LOS ANGELES — Shohei Ohtani made landfall beyond the right field pavilions at Dodger Stadium just after 5:30 p.m., and awe ensued. The Los Angeles Dodgers slugger’s power has long been the subject of myth and envy, and yet the damage he did on national television Sunday night was staggering nonetheless.
Ohtani’s 30th home run of his first season with the Dodgers might be his most impressive yet, as he annihilated a cutter down the middle from Boston Red Sox starter Kutter Crawford, stunning a national crowd that included his teammate, Clayton Kershaw, who said he was “speechless” in his live interview with ESPN.
“That was amazing,” Kershaw said. “Some of the righties can hit them out that way, but lefties…I’ve never seen that before…Good gracious, I don’t think I’ve seen a ball go that far before.”
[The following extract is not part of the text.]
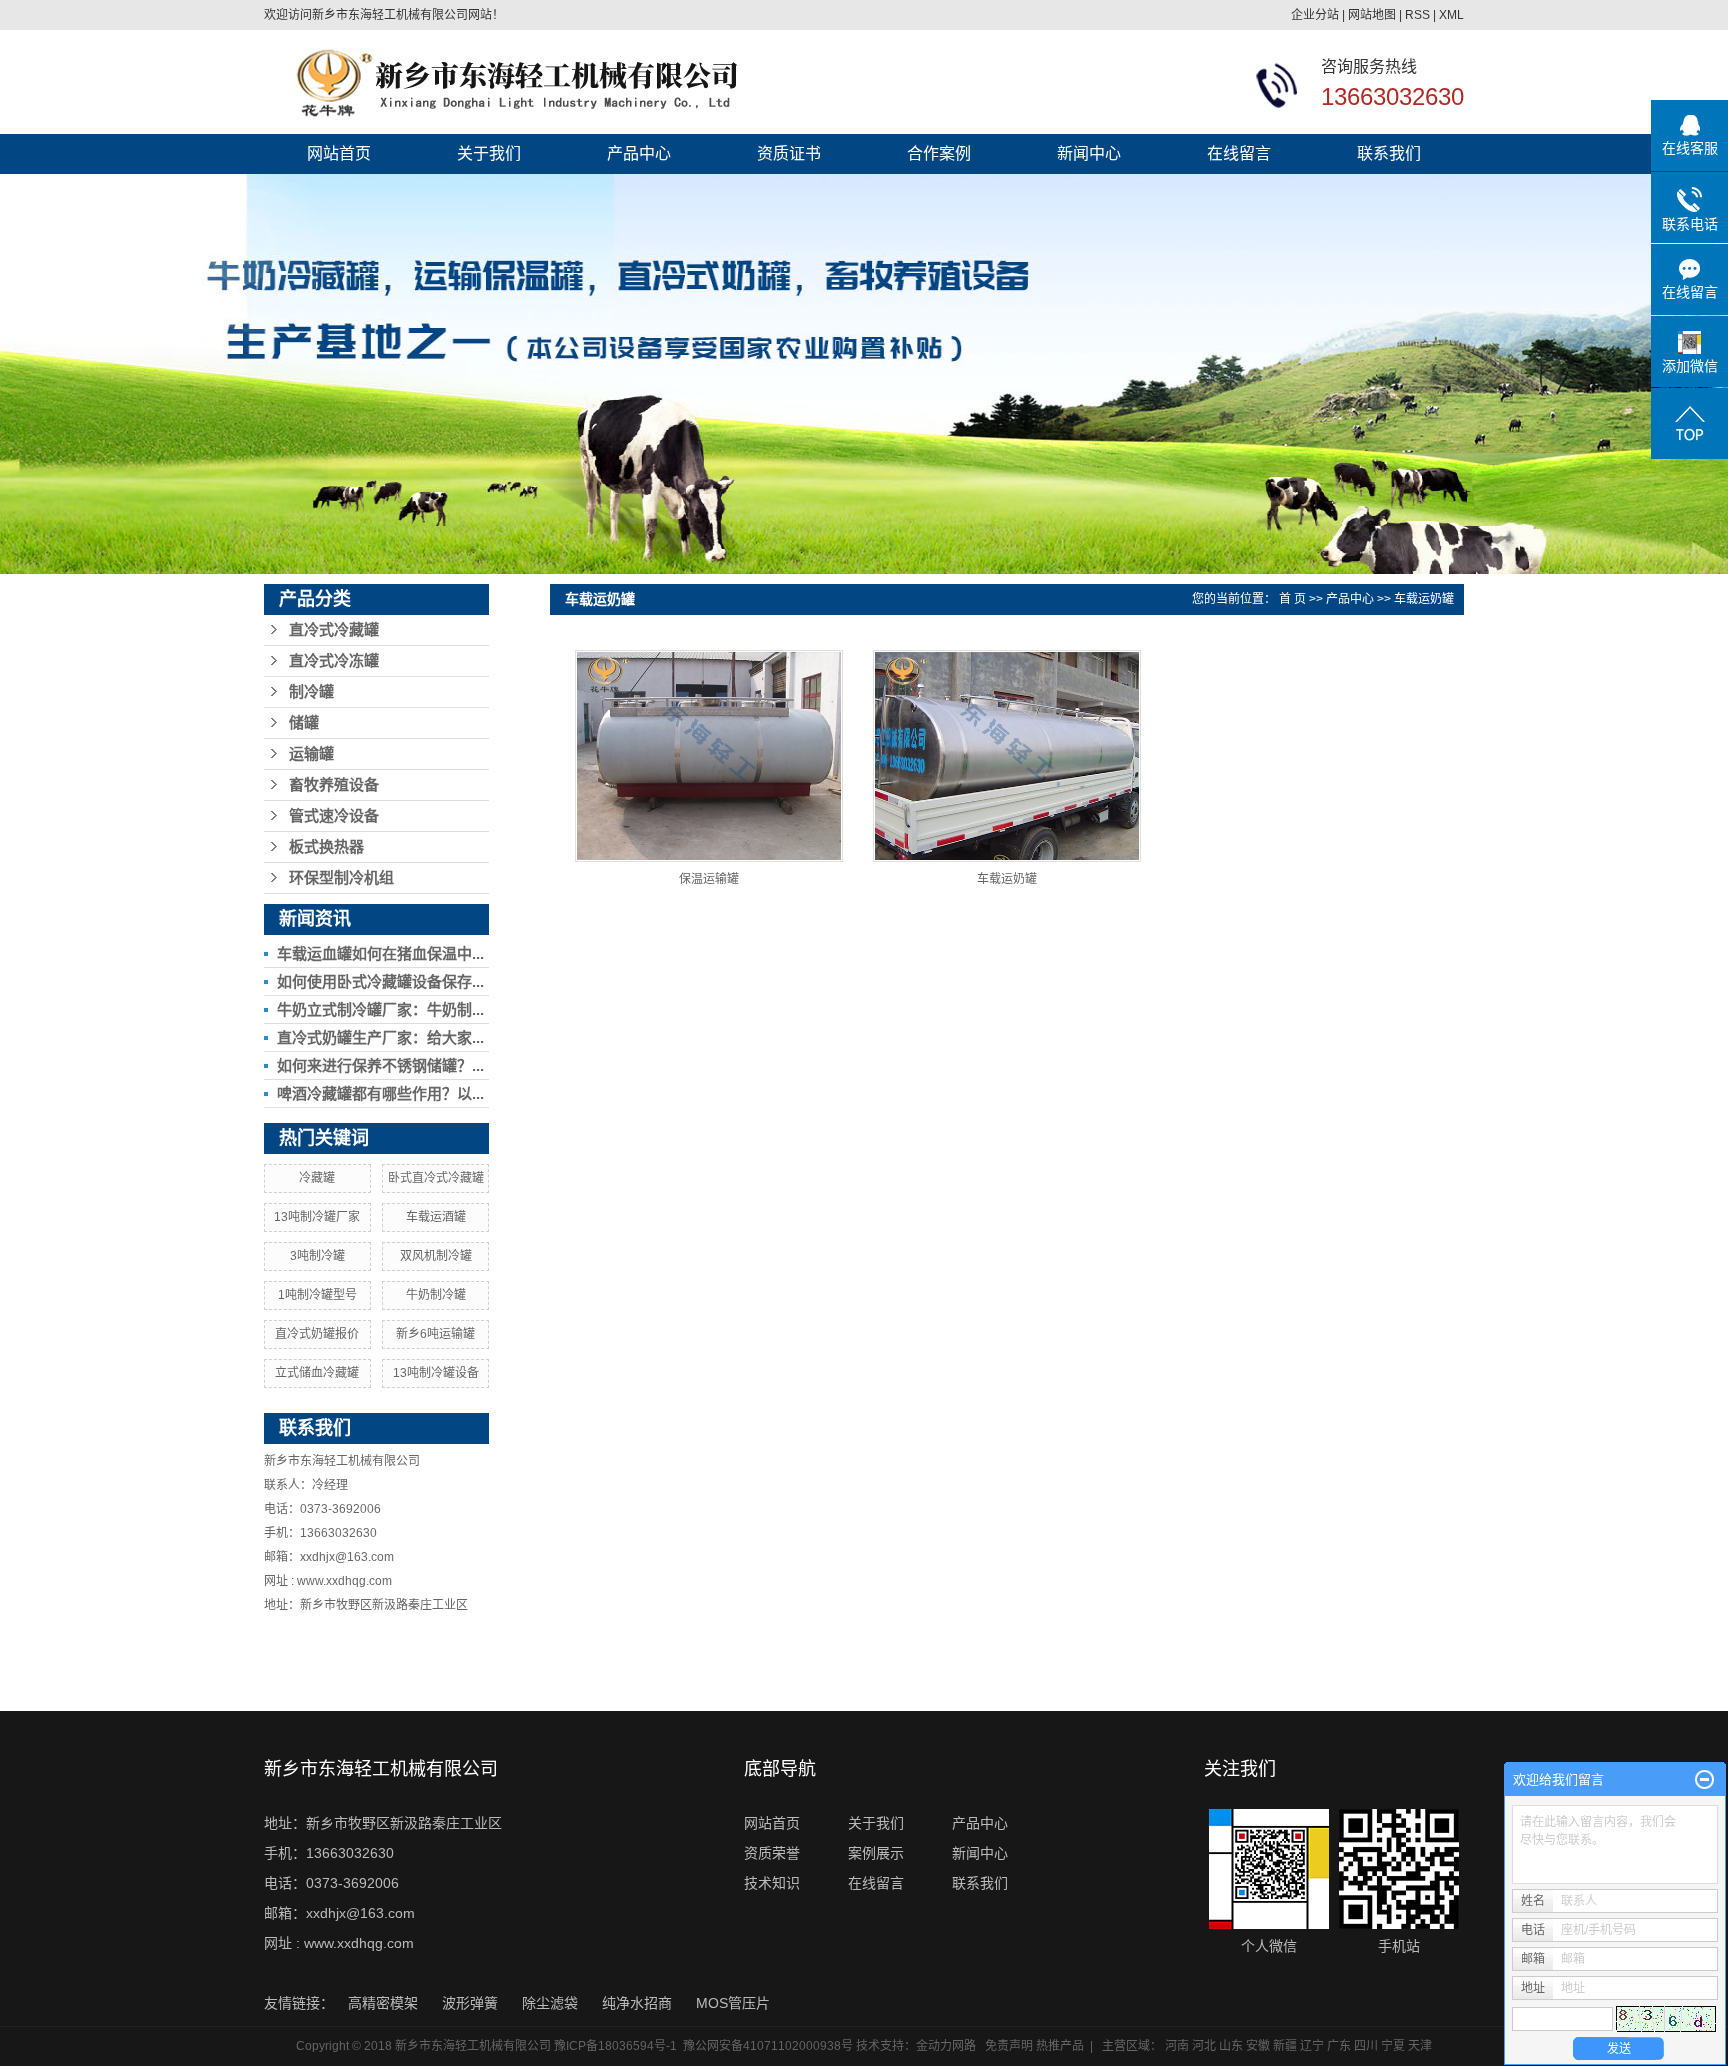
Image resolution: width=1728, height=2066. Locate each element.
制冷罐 (311, 692)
The Dodgers smashed a season-best six home runs in Sunday’s 9-6 win, but afterwards, Ohtani’s feat was still all anyone could gush about.
“He just never ceases to amaze,” manager Dave Roberts said. “I mean, you look at how far that ball went and how hot it came off the bat, it’s just hard to fathom someone hitting a baseball like that…That’s just where people don’t go.”
“Just awe,” James Paxton said. “The way he hit that ball, we were all just kind of shocked looking up at it. He’s superhuman man, it was pretty fun to watch.”
“Nothing surprises me anymore with him,” Gavin Lux said. “It sounded like a shotgun off his bat.”
Few hitters have challenged this 62-year-old ballpark’s dimensions quite like this. Fernando Tatis Jr. bounced one off the roofs of the left-field pavilions and out. Giancarlo Stanton muscled one even further. Mark McGwire and Mike Piazza treated it like a long-drive contest.
Fewer have done so from the left-handed batter’s box. When Ohtani’s blast rocketed 116.7 mph off his bat and shot under the roof paneling in the pavilions in right center, it nearly put him in even rarer company. Willie Stargell is the only left-handed hitter ever to hit a ball completely out of the ballpark in its history, doing so twice.
Ohtani’s 473-foot blast almost joined him, flying over advertising but under the roof and into the path of an unsuspecting fan, John Kramer, while he was walking to get food in the center field plaza.
He still believes it’s possible. There’s been little reason to doubt him.
“That’s what I hope,” Ohtani said through interpreter Will Ireton. “I think I’m gonna have a lot more opportunities to do so. So definitely looking forward to one of those.”
It marked the farthest home run hit at Dodger Stadium since Stanton’s 475-foot blast in 2015. Ohtani’s seven home runs hit 450 feet or further this season are the most in the majors, according to Statcast.
Ohtani got all of it, he said, “and at a good angle.”